In January 1965, the Southern Christian Leadership Conference (SCLC), led by Dr. Martin Luther King, Jr., launched a voter registration campaign in Selma. By the end of the month, nearly 4,000 African-American citizens were jailed, including King, arrested on charges of parading without a permit. In one instance, authorities arrested 300 school children, using cattle prods to force the children to run several miles to the jail.
As incarceration and instances of violence continued, King and the SCLC invited Members of Congress to Selma as “events of the past month have raised serious questions as to the adequacy of present voting rights legislation.” Twelve Democrats and three Republicans answered, representing districts in the West, Midwest, and Northeast. As it was not an official congressional delegation, each Member paid his own way to Selma.
On February 5, the Members flew from Washington to Montgomery, then traveled on by car to Selma.

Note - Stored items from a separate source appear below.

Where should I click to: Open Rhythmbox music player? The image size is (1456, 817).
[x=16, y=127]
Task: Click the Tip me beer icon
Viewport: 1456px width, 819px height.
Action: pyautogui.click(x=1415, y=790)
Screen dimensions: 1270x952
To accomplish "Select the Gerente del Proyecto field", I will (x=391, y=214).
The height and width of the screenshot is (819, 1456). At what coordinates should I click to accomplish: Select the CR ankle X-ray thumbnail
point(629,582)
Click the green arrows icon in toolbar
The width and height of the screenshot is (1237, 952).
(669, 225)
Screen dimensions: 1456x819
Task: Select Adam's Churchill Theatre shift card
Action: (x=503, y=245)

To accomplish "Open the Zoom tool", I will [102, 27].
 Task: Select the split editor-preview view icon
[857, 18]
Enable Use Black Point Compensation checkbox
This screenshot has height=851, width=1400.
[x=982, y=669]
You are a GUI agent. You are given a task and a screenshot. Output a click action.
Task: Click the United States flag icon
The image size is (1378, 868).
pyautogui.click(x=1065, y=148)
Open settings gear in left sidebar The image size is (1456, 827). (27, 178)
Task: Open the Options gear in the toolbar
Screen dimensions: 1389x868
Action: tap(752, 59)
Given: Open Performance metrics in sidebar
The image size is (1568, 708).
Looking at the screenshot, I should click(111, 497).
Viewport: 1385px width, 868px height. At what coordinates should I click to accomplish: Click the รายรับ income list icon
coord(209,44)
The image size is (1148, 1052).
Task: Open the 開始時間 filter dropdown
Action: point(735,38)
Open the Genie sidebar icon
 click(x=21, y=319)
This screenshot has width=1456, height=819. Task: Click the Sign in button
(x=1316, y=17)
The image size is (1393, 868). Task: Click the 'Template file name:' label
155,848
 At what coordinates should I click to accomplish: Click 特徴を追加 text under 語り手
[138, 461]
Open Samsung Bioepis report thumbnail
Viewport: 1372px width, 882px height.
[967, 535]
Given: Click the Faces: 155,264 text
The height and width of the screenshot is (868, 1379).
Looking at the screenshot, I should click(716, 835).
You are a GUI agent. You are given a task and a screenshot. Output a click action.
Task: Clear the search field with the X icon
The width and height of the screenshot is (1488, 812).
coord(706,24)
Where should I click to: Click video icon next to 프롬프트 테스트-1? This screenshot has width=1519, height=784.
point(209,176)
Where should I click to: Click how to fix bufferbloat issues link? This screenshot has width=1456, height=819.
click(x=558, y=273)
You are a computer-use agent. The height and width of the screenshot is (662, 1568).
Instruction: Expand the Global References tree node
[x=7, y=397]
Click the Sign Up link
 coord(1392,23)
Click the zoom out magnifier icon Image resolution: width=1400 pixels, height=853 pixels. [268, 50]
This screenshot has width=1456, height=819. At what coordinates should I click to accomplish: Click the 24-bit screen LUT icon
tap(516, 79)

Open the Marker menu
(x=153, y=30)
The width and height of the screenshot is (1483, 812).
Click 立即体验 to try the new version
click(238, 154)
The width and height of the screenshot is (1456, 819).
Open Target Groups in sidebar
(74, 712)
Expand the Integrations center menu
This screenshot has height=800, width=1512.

Four Alabama Representatives, not happy with the prospect of their colleagues' visit, arranged to meet the delegation in Selma to keep a close eye on them. Representative William Dickinson of Alabama told reporters he was not in favor of a “self-appointed, self-anointed group coming down here until they get their own backyard cleaned up.”
Finally, the delegation met with Dr. King, who secured bail earlier in the day, and local black citizens, who provided testimony of failed registration attempts, physical violence, and brutal prison conditions. Representative Charles Diggs of Michigan reported that Selma’s black residents “were greatly lifted by the fact a delegation would come from Washington to try to help them. They were inspired by the racial complexion of our delegation. It encouraged them to keep fighting to attain their objective of being first-class citizens with the right to vote.”
The delegation returned to D.C. that night, with many of the Members immediately calling for congressional action and new voting legislation. Representative Ogden Reid of New York said, “We were interested in seeing the facts at firsthand. . . . It was clear in Selma, Ala., and in Dallas County, and I am sure is clear in some other areas, that there are patterns and practices of voter discrimination.”
On February 9th, Representatives Diggs and John Conyers of Michigan organized two back-to-back special order speeches to allow Members to detail to the House what they saw in Selma. Inserted into the Congressional Record were a copy of a voter registration application and questionnaire, the testimony from black residents, and calls for congressional investigation and legislation. “If each of us confines his activities strictly to his own local interests,” Gus Hawkins of California said, explaining his participation in the Selma delegation, “who in Congress is going to be looking after the national interests?”
But a group of Congressmen on a fact-finding mission held little sway on public opinion. Like so much of the story of the civil rights movement, what jarred Americans and Congress from complacency were the iconic images of peaceful protestors who met with violence on the Edmund Pettus Bridge less than a month later.